I have just released SUnitToo(ls)-AutoTest, which automatically runs relevant SUnitToo tests whenever a method changes in Visualworks Smalltalk.

Years ago, people started talking about having tests run automatically whenever they saved their code. The idea intrigued me enough to want to try it, but I was pretty sure I wasn’t going to like it. I hacked up a package named SUnitToo(ls)-AutoRun that worked in the current browser window using the existing “MiniBar”. This mostly worked with some minor annoyances and a couple of bugs.

I found that I quickly became addicted to the automatic feedback I was getting. However, I was annoyed that the test run was taking over my browser window, interfering with my coding flow. After hearing about the AutoTest package in Pharo, created by Laurent Laffont, I tried it out and decided that its approach was better suited to what I wanted. From that, SUnitToo(ls)-AutoTest was born.

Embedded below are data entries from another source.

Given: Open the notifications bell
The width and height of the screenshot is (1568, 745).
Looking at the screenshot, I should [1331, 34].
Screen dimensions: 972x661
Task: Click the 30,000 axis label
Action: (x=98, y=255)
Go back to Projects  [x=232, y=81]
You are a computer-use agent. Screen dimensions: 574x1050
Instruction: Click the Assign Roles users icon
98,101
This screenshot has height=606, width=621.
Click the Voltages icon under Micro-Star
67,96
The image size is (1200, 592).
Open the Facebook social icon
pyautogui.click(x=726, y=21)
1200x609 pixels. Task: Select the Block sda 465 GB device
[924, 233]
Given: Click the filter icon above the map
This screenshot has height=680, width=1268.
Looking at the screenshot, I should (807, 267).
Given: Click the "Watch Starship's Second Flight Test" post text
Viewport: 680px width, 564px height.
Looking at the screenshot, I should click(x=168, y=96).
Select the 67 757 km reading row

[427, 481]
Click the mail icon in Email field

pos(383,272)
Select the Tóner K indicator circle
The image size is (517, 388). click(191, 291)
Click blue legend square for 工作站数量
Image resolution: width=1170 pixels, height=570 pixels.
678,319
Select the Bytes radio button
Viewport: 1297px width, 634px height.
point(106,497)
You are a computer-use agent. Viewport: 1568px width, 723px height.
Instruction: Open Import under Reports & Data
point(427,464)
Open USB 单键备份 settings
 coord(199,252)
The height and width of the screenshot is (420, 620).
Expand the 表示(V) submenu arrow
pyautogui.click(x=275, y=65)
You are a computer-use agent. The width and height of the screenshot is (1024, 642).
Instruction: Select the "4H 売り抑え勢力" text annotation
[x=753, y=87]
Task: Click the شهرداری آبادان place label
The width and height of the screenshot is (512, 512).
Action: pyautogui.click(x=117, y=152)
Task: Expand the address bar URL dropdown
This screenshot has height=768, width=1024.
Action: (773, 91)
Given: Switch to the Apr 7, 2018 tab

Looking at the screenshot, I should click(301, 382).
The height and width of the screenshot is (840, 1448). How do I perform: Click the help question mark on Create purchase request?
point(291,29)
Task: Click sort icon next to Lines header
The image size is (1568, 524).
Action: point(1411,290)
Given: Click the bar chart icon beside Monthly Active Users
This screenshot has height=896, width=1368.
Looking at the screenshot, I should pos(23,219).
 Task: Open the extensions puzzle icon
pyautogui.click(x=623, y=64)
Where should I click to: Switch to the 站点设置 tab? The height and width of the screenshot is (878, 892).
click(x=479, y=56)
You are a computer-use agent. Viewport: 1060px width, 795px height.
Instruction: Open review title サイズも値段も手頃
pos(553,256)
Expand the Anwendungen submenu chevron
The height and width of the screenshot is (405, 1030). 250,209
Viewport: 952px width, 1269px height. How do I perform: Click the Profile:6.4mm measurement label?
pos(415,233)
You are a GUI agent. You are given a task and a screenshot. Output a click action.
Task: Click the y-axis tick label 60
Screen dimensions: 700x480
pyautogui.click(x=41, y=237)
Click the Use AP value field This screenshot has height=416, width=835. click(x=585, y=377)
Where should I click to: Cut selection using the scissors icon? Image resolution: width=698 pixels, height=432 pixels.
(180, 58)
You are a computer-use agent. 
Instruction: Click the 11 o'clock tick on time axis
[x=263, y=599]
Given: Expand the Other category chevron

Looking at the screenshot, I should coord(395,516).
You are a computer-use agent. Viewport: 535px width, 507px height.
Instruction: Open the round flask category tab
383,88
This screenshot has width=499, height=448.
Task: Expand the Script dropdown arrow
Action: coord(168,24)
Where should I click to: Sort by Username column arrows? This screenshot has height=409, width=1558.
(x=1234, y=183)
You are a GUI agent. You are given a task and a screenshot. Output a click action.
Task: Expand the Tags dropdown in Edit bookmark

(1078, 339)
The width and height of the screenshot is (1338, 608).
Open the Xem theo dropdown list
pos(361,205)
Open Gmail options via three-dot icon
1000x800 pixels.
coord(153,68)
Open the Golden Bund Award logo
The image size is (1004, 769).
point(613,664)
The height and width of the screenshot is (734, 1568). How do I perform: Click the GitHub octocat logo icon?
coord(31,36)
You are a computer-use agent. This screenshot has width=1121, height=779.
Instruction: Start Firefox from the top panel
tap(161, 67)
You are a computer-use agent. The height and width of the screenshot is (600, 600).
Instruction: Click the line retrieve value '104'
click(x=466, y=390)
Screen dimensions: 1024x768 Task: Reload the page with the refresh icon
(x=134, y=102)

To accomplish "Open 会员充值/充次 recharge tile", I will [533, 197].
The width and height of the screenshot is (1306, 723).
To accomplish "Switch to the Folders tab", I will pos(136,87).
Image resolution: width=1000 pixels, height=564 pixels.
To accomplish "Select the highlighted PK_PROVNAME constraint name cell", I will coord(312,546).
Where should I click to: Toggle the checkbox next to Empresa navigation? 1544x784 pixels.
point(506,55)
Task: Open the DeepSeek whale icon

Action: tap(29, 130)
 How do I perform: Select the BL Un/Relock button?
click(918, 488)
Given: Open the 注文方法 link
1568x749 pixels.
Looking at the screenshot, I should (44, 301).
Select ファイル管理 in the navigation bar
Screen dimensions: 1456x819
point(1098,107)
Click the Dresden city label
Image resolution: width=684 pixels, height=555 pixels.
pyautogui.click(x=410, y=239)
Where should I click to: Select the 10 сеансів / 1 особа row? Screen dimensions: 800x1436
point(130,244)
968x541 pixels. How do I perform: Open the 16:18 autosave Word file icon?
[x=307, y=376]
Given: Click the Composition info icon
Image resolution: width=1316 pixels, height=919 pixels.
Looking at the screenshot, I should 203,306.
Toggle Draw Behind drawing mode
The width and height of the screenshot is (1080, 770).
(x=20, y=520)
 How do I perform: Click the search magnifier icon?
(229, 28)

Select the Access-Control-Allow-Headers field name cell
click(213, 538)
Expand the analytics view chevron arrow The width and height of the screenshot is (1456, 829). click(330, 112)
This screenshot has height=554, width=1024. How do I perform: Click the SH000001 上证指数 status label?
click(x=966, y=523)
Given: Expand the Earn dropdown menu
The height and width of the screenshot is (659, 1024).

SUnitToo(ls)-AutoTest runs in a separate window so that an automatic test run doesn’t interfere with your current browser window. There is also an option to integrate with your desktop’s notification system. When a test run completes, a notification is displayed with the results of the test. The notification integration is Linux only for now, but contributions are welcome.

If you close the AutoTest UI and disable the Notifier, then AutoTest will be inactive. This is handy when you’re working on dangerous code, such as DLLCC interfaces, that could crash your image if run at just the wrong time.

SUnitToo(ls)-AutoTest’s primary home is the Cincom Public Store Repository. Check there for the latest version. I’ve also put a snapshot of the current version on GitHub. The Readme file on GitHub includes high-level documentation if you’d like more information before diving in. I’ve also submitted it for inclusion as a contributed package in the forthcoming Visualworks 7.10 release.

SUnitToo(ls)-AutoTest was developed in VW 7.9.1, but is intended to be compatible with VW 7.7 and later.

SUnitToo(ls)-AutoTest is licensed under the MIT license.

Thanks to Laurent Laffont whose Pharo AutoTest package inspired this one.